La vicinanza di gozzoviglia a gozzo molto probabilmente è dovuta ancora una volta a rimotivazione. C’è allora
da capire quale fosse la forma originaria precedente alla rimotivazione. Vediamo le due ipotesi tra cui si è
incerti:
- la prima potrebbe essere dal latino *gaudibilia, derivato non attestato del verbo godere. A
sostegno di questa ipotesi c’è una variante godoviglia, un po’ più tarda rispetto a gozzoviglia.
- L’altra possibilità è il medio alto tedesco kurzewîle ‘passatempo, trattenimento, festivo’ che è
invece una parola con attestazione molto ampia e solida.
Di kurzewîle oltre trenta ricorrenze si trovano nel Canto dei Nibelunghi, notissimo poema in medio alto
tedesco composto intorno al 1200. Questo il contesto della prima ricorrenza.
wîle (tedesco moderno Weile) ‘tratto di tempo’, ‘momento’(cfr. weil cong. ‘poiché’)
la parola è all’origine anche dell’inglese while ‘tratto di tempo’, ‘momento’; congiunzione: while ‘mentre’
4. passiamo a incrinare, che si trova in una posizione opposta rispetto alle precedenti che sono
rimotivate. Questa parola non è rimotivata e il suo significato è proprio quello che sembra, però
sembrava troppo facile, per cui si è cercato altro.

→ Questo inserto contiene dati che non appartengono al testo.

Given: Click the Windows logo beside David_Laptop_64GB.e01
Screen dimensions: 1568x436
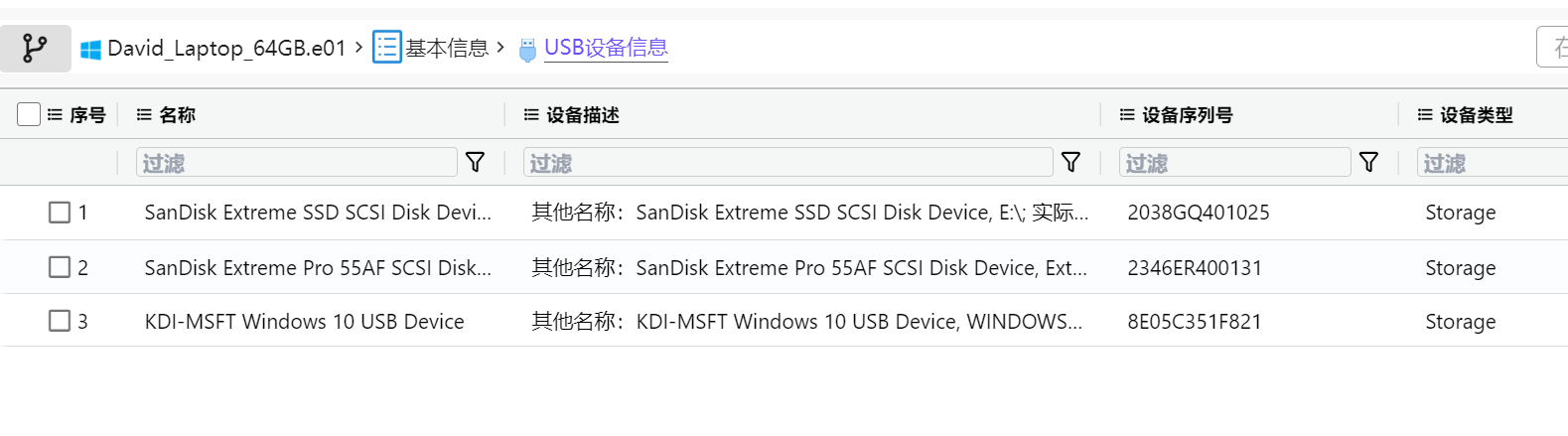Looking at the screenshot, I should (x=90, y=49).
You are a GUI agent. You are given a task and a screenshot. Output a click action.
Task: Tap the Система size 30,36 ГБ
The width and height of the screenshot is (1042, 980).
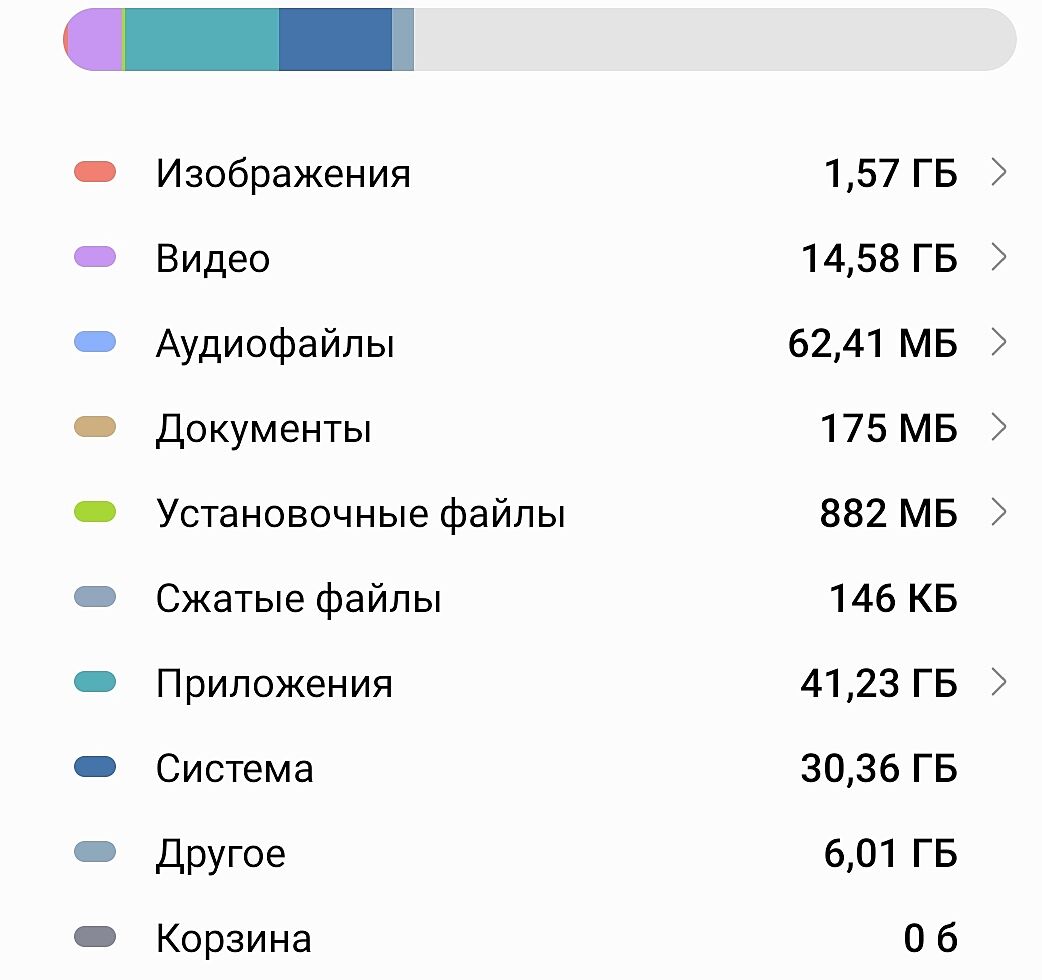point(878,769)
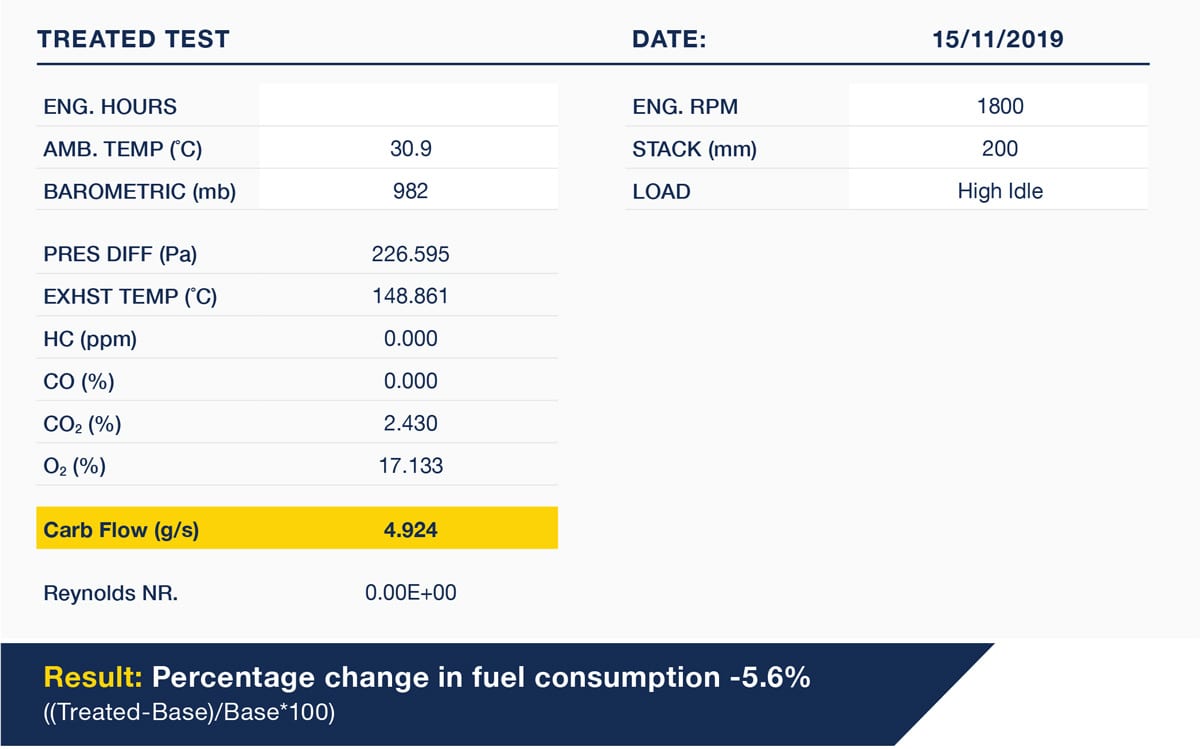Click the empty ENG. HOURS value field
The height and width of the screenshot is (749, 1200).
pyautogui.click(x=408, y=106)
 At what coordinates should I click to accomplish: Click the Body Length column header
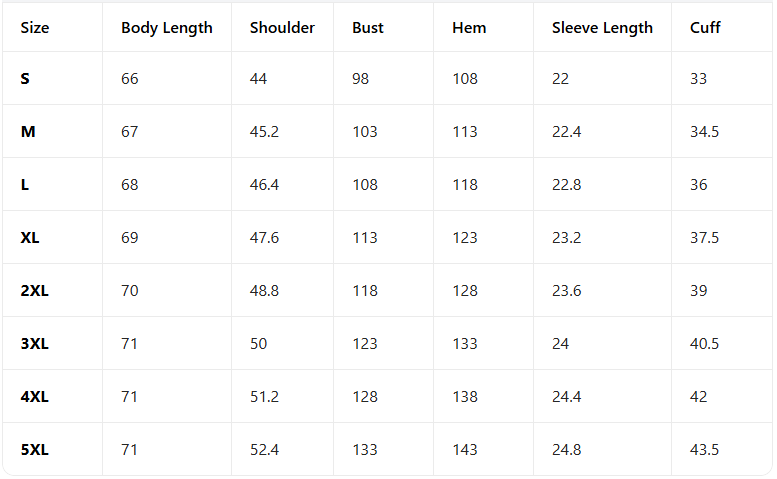[167, 28]
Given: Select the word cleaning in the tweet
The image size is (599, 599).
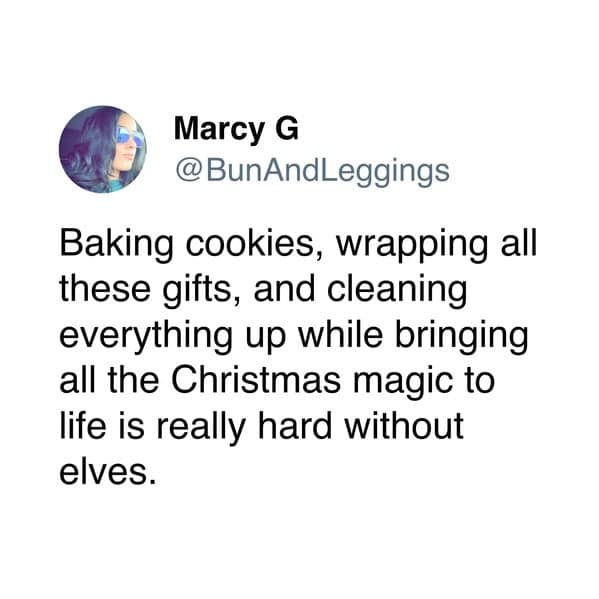Looking at the screenshot, I should coord(397,290).
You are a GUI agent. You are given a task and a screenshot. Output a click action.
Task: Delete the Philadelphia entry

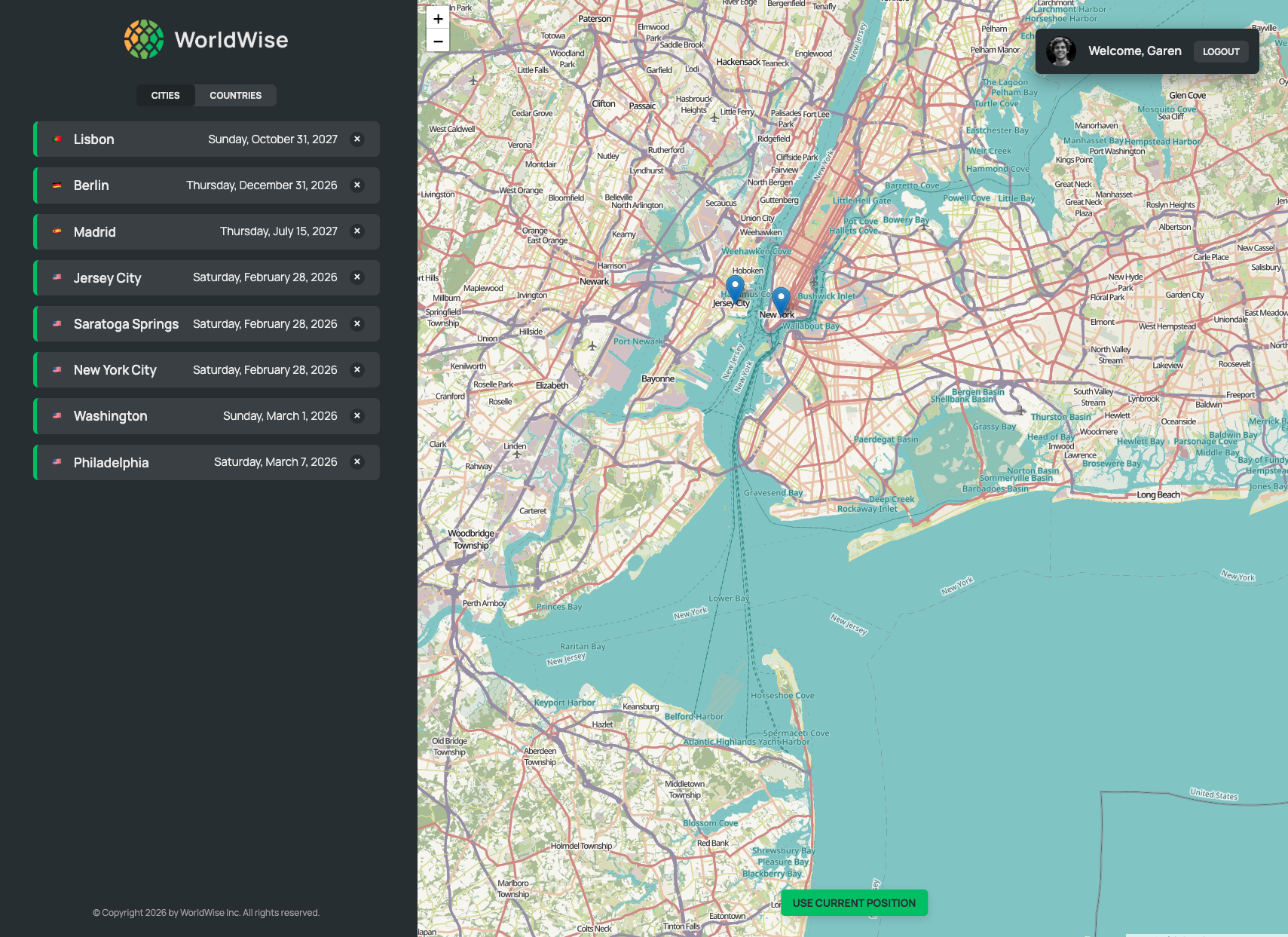click(357, 462)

1 fendere un oggetto fragile con una crepa sottile ma profonda: incrinare un vetro, uno specchio, una
terracotta.
2 (fig.) intaccare, compromettere, guastare: il loro comportamento sta incrinando i nostri rapporti
[comp. di in- e crena ‘spaccatura, fessura’, con sovrapposizione di inclinare - av. 1250]
[Zingarelli 2020]
Qualcuno in passato aveva pensato a ‘crine’ per la somiglianza con la fenditura che appare sulla superficie
dell’oggetto incrinato. A questa possibilità accenna anche un vocabolario etimologico italiano molto
invecchiato, che è il Pianigiani pubblicato nel 1907. In questo vocabolario si accenna a ‘crine’ però si fanno
confronti che paiono più scientifici, perché in latino sarebbe disponibile una base crena molto confacente
con significato di ‘incisione’ e con continuatori in francese cran e nei dialetti lombardi crena. Questa
etimologia risale a Napoleone Caix.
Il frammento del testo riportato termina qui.